WHAT THE TASK ASKS: An accurate, complete copy of the records below is required.

Saved data entries:
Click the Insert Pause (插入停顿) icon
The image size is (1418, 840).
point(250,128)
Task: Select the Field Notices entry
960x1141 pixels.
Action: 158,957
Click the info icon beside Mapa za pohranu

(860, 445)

EXERCISE SOLUTION:
Click the Insert Pause (插入停顿) icon
The image size is (1418, 840).
point(250,128)
Task: Select the Field Notices entry
960x1141 pixels.
Action: 158,957
Click the info icon beside Mapa za pohranu

(860, 445)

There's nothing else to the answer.